**Task statement:** Could you set down exactly the lines of the data below, starting at the one that holds "You are a computer-use" and ending at the one that holds "Instruction: Expand the", both included, and only those?

**Supplied records:**

==============================

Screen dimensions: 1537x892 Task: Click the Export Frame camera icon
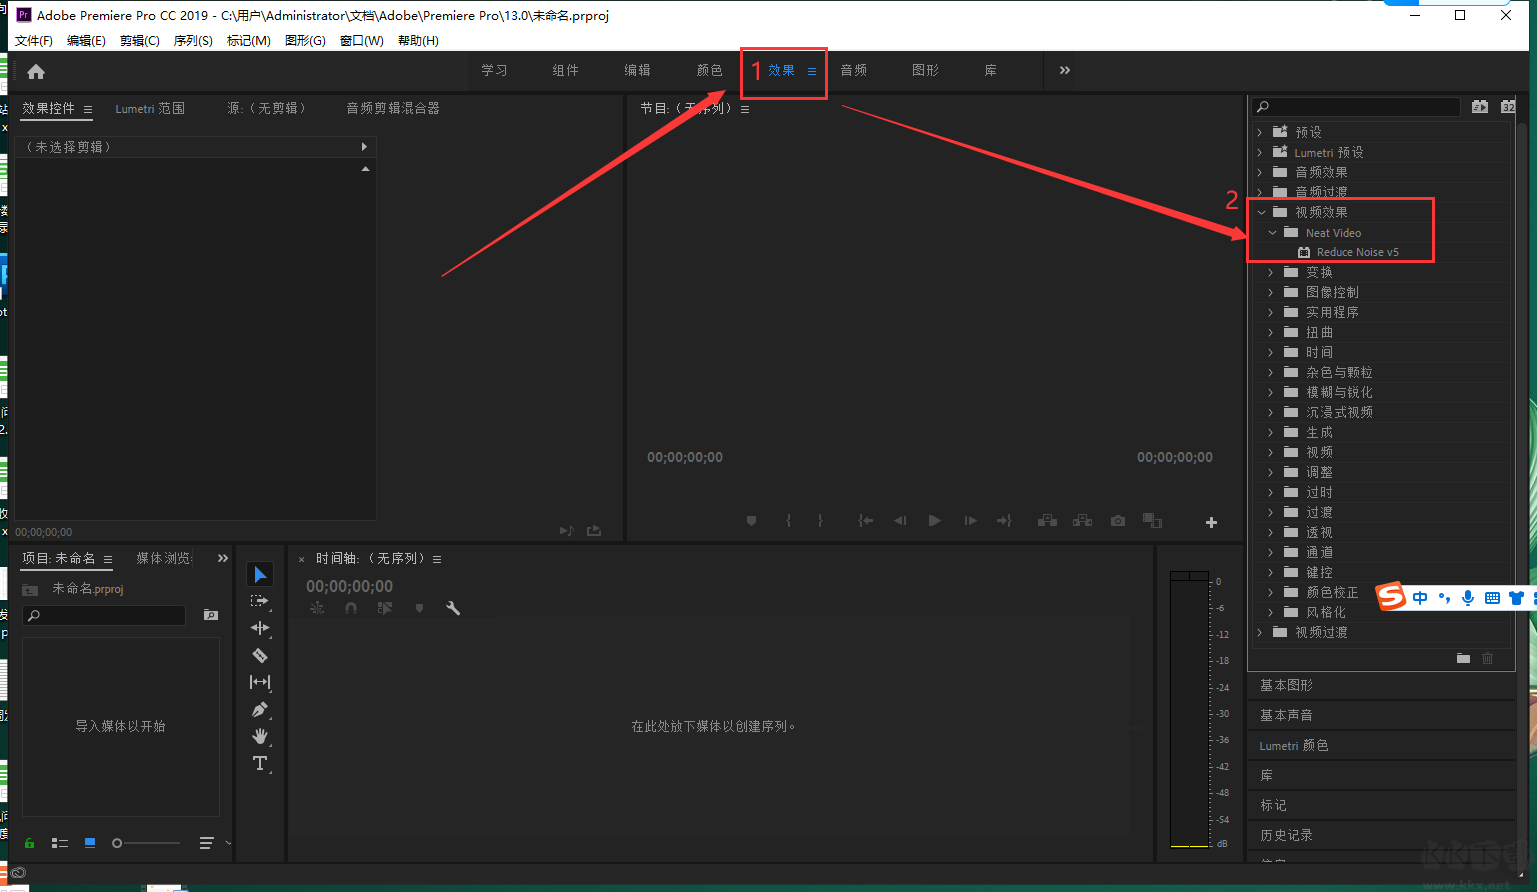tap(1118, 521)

==============================

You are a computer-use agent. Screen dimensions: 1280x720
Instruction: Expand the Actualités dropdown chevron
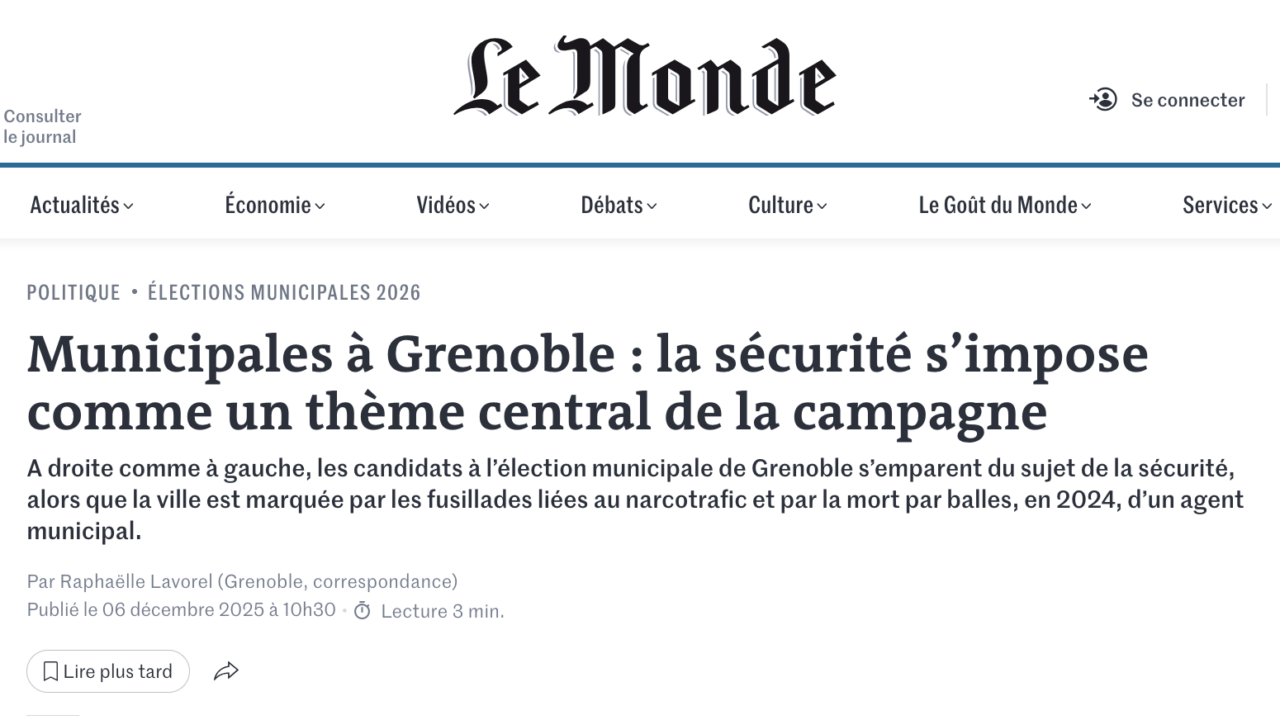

==============================

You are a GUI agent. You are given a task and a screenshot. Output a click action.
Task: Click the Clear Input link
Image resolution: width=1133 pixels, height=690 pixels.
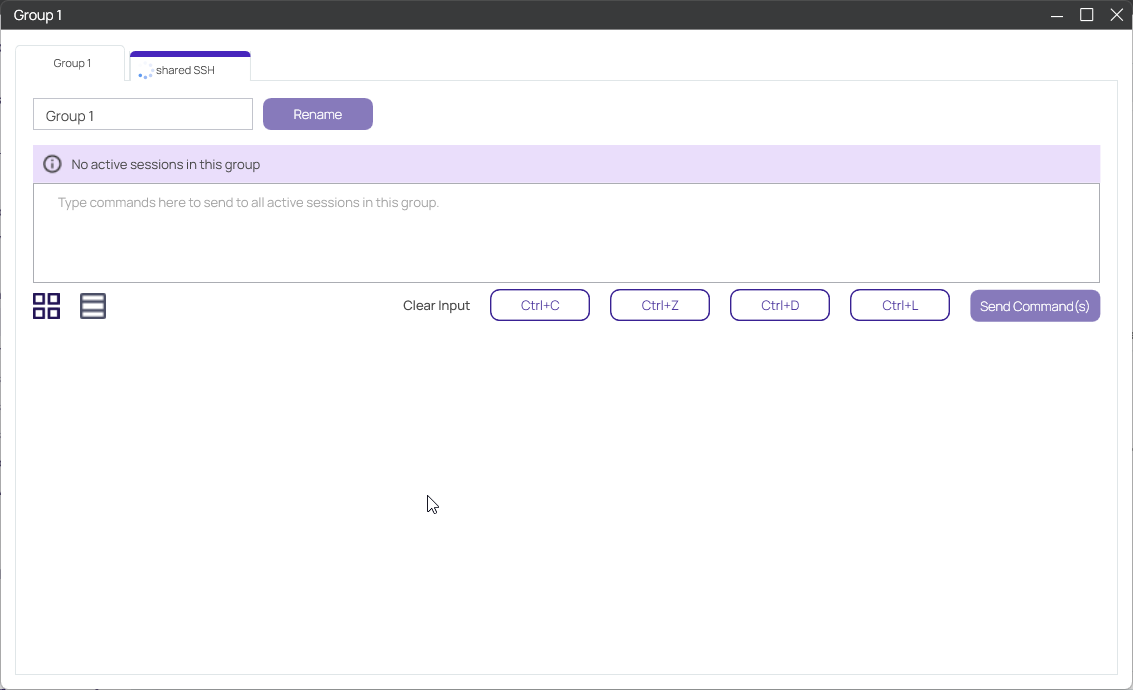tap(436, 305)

==============================

**Your solution:**
You are a computer-use agent. Screen dimensions: 1280x720
Instruction: Expand the Actualités dropdown chevron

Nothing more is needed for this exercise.